With the platform approach, Hazelcast is aiming to consolidate the number of different runtimes that traditionally are necessary to build these types of systems. Last year at this time, the IMDG and Jet were separate products in Hazelcast’s lineup. But instead of separate products, they’re all part of the same cluster, which minimizes the number of things that can go wrong, Devgan says.
“So there’s one cluster. You get one product. You have one deployment, and that does both your data storage, your data processing, as well as inferencing, if you are going to interference from a trained machine learning model,” Devgan says. “It’s basically the simplification. That’s a big, big deal for us, because our vision is to democratize the building of these real-time apps.”
With an abundance of source (and sink) connectors for streaming systems like Kafka, Kinesis, Pulsar, and message queue systems (not to mention sockets, file watchers, and database event logs), relevant data can be streamed into the stream processing engine component of the Hazelcast Platform (also known as Jet). The real-time data can be blended with historical data stored in the in-memory store, and the resulting data can be queried to give customers the most up-to-date intelligence.
Developers will create applications for Hazelcast Platform using the software development kits (SDKs) for Java, C#, Go, Node.js, Python and C++. They will also be able to leverage user-defined functions to reuse existing code, the company says. The Hazelcast Platform will also utilize directed acyclic graph (DAG) techniques for developing business logic atop the nodes in the cluster.
Hazelcast announced the Hazelcast Platform in July, and said at the time that it was planning to launch the product in August. That timetable has shifted somewhat, and now the plan is for Hazelcast Platform to become generally available in September, Devgan says.
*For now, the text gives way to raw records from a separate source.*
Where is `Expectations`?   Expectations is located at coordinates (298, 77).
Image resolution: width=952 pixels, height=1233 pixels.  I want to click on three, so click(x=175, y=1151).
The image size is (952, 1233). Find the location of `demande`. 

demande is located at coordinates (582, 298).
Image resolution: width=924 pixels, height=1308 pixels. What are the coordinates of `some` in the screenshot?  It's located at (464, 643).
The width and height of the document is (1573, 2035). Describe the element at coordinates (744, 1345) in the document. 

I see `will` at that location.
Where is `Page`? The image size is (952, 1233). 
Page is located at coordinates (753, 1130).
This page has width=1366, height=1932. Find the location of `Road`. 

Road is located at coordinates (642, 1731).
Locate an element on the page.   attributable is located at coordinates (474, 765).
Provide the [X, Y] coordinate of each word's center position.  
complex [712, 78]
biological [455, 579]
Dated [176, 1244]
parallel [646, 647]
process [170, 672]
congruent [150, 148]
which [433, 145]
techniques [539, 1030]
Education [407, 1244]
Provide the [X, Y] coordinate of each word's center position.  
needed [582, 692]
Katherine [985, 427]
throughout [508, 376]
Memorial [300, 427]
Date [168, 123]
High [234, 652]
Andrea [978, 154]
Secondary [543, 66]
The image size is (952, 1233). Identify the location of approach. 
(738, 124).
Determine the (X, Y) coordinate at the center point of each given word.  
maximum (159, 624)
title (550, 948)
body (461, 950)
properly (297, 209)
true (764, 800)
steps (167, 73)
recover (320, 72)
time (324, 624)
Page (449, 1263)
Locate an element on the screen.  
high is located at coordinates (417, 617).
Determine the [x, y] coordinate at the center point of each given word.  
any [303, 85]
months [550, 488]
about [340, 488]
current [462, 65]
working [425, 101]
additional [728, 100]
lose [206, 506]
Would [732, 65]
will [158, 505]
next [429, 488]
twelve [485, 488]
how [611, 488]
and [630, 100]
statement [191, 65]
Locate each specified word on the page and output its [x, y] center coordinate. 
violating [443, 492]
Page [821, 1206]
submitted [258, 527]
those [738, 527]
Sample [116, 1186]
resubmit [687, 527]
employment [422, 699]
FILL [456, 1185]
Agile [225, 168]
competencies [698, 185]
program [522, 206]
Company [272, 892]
As part of the Hazelcast Platform launch, the company also introduced an update to its core processing engine. In Hazelcast 5.0, the product gains two main functions: the ability to persist data to disk for the purposes of disaster recovery, as well as support for SQL processing on streaming data.
Regarding the SQL support, Hazelcast added:
“With the unification of the Hazelcast real-time stream processing engine and a high-performance data store, enterprises can now combine historical data, event data and file-based data with a single query with microsecond latency. In this approach, the streaming engine is able to pre-process data as it is ingested while the in-memory compute can analyze and act upon the insights in real-time. The unified data can also be fed by the streaming engine into machine learning code for real-time inference.”
This release also paves the way for Hazelcast’s upcoming serverless offering, which will provide auto-scaling capabilities that adapt to customer workloads, and which will further reduce the surface area that customers are responsible for managing.